Sesuai dengan hasil FGD dengan berbagai pihak, maka ditemukan bahwa stakeholders di KHDTK
Mengkendek terbagi dua yaitu pemain kunci (key players) dan pengikut lain (crowds). Pemain
kunci antara lain BPK Makassar, Dishutbun Tana Toraja, tongkonan, dan pemerintah
kelurahan/lembang. Sedangkan pengikut lain, adalah petani penggarap lahan dan LSM setempat.

2. PEMBAHASAN
Setelah memahami pembagian stakeholders dalam jenis primer-sekunder, pembagian
menurut kepentingan dan pengaruh, serta berhasil menemukan kategorisasi dalam konteks
KHTDK Mengkendek, maka penting untuk mengetahui peran masing-masing stakeholders untuk
dimaksimalkan agar pengelolaan KHDTK Mengkendek dapat terarah dengan baik.
a) BPK Makassar berdasarkan SK Menhut No 367/Menhut-II/2004 diberikan mandat
untuk mengelola KHTDTK Mengkendek sebagai hutan penelitian. Untuk itu BPK
Makassar perlu menyusun rencana dan strategi pengelolaan yang memperhatikan
peran stakeholders lainnya.
b) Dinas Kehutanan dan Perkebunan (Dishutbun) Kabupaten Tana Toraja melalui
program Gerakan Nasional Rehabilitasi Hutan dan Lahan (GNRHL) berperan
mengamankan areal lahan (melalui polisi hutan), mengupayakan rehabilitasi/
konservasi hutan, dan mengurangi tingkat ketergantungan masyarakat terhadap
KHDTK Mengkendek (melalui pengembangan Hutan Rakyat).
c) Pemerintah kelurahan/ lembang berperan mengamankan kawasan hutan dari
pengrusakan hutan yang dilakukan oleh masyarakat, sekaligus mempengaruhi
masyarakat untuk ikut terlibat dalam upaya pengelolaan hutan sesuai rencana
strategis BPK Makassar dan Dishutbun Kabupaten.
d) Tongkonan sebagai entitas adat berfungsi untuk menumbuhkan semangat
kekeluargaan dan kebersamaan yang diperlukan dalam mendukung keberhasilan
pengelolaan hutan.
e) Masyarakat penggarap dapat berperan dalam pemanfaatan kawasan secara lestari
(memperhatikan aspek kelestarian hutan/ tidak merusak), mendukung pelaksanaan
kegiatan penelitian BPK Makassar, dan terlibat mengawasi areal hutan dari pihak-
pihak yang mau merusak KHDTK Mengkendek.
f) LSM setempat berperan meningkatkan kapasitas kelembagaan masyarakat melalui
kegiatan pendampingan dan pelatihan teknis.
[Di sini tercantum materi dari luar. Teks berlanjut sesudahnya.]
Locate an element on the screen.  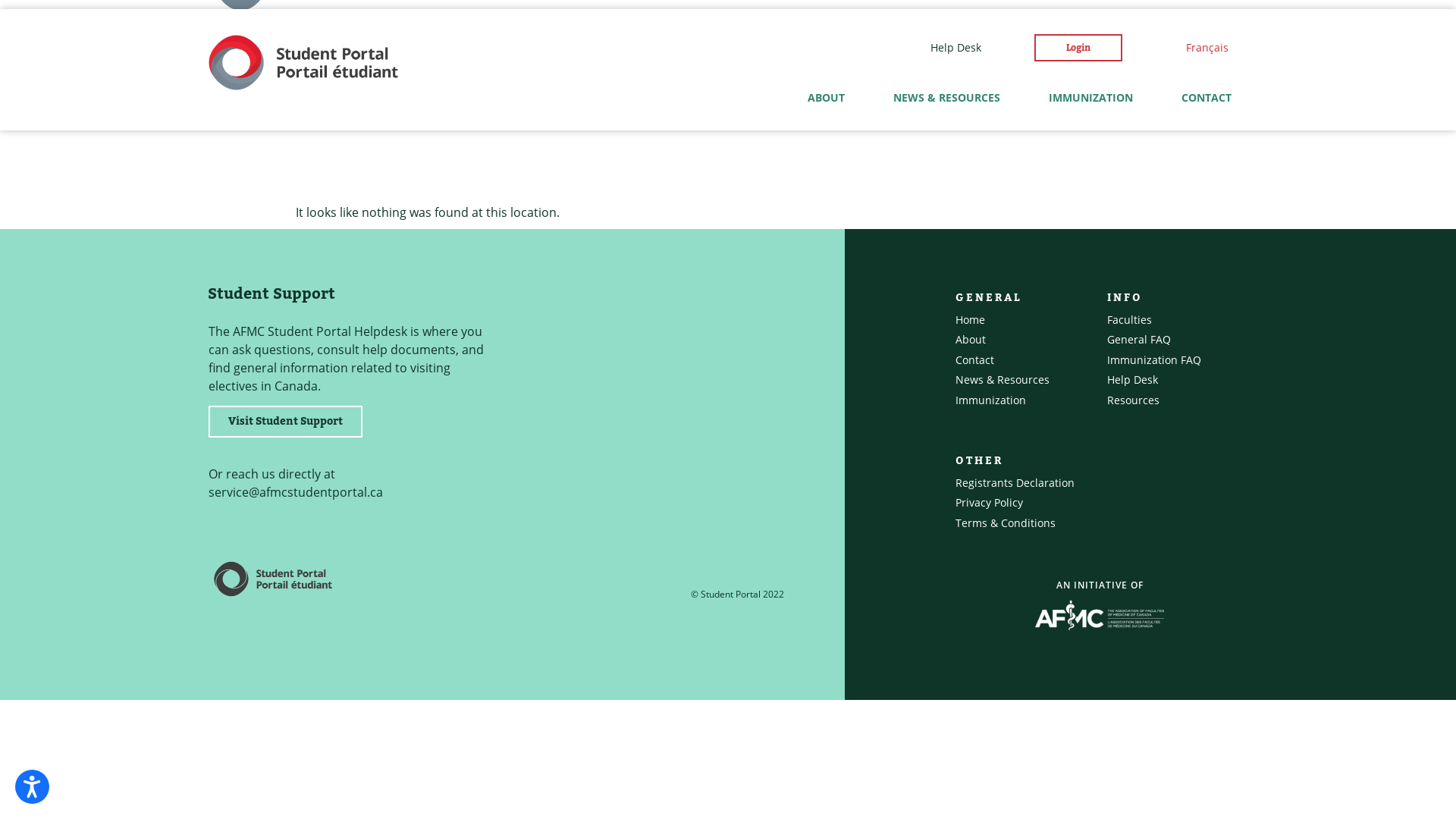
'About' is located at coordinates (971, 338).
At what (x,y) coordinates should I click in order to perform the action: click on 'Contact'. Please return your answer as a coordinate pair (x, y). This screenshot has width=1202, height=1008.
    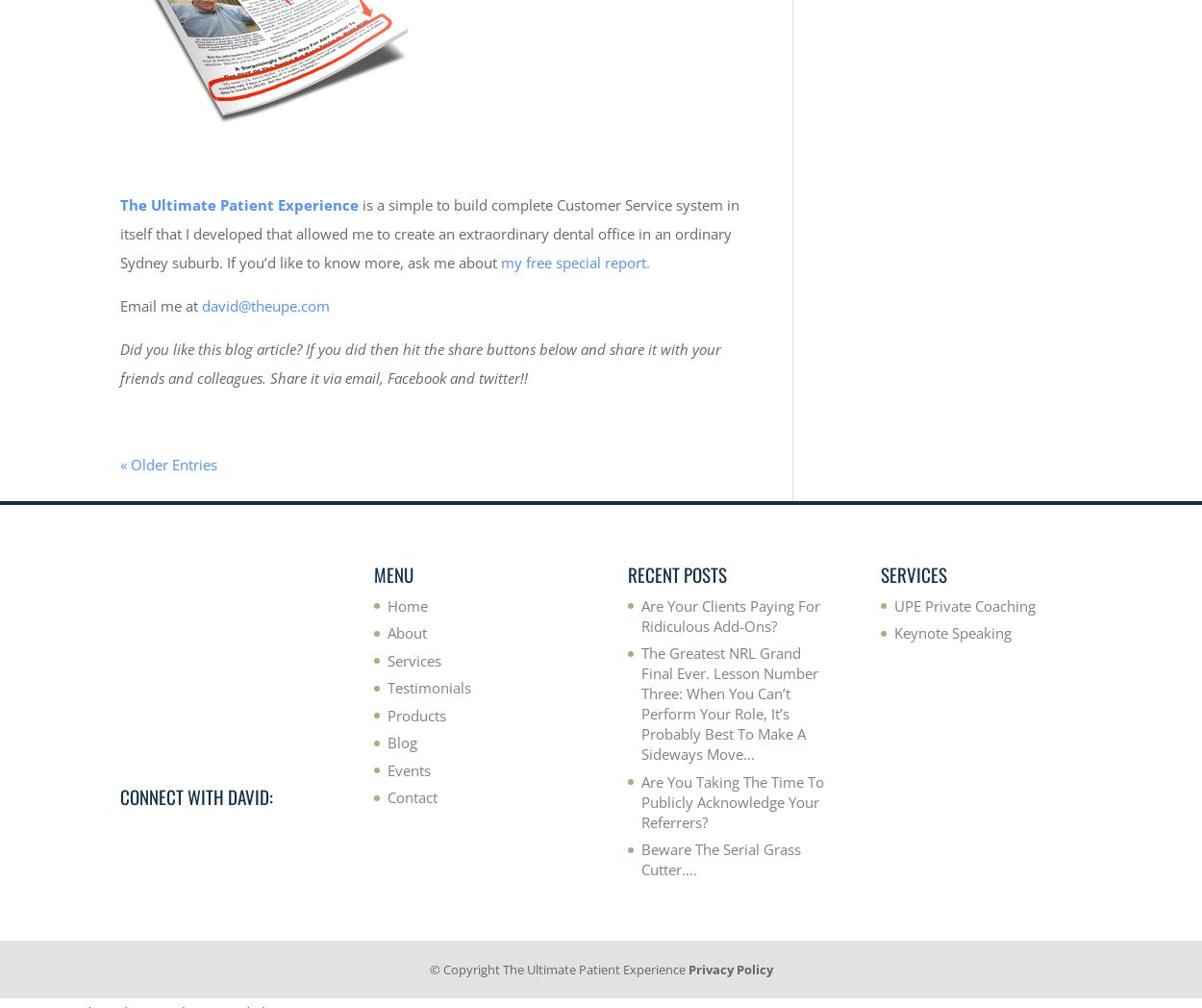
    Looking at the image, I should click on (387, 795).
Dari keseluruhan hasil dan pembahasan, penelitian ini secara substansial sudah memenuhi
kesesuaian dengan teori-teori yang digunakan dan merupakan kelanjutan dari hasil penelitian
sebelumnya.

D. KESIMPULAN DAN REKOMENDASI

Hasil penelitian ini membawa kita pada kesimpulan bahwa dalam pengelolaan hutan
(khususnya KHDTK Mengkendek), memiliki kompleksitas yang semuanya saling terkait dalam
proses mencapai tujuan pengelolaan dan pelestarian hutan. Temuan-temuan terkait dengan
kategorisasi, peran, dan kepentingan stakeholders, membuat kita dapat mengambil kesimpulan
tentang perlunya pengelolaan secara komprehensif dan berkesinambungan dari kawasan hutan
tersebut.

Hasil penelitian ini perlu untuk menjadi rujukan berbagai pihak dalam pemanfaatan
KHDTK Mengkendek, antara lain untuk: penyusunan rencana strategis BPK Makassar dalam
pengelolaan kawasan penelitian, bahan kajian dalam penyusunan peraturan daerah (perda)
tentang kawasan hutan dan hutan adat dalam lingkup Kabupaten Tana Toraja beserta turunannya,
bahkan menjadi referensi untuk penelitian-penelitian selanjutnya yang memiliki keterhubungan
baik dalam locus yang sama maupun berbeda.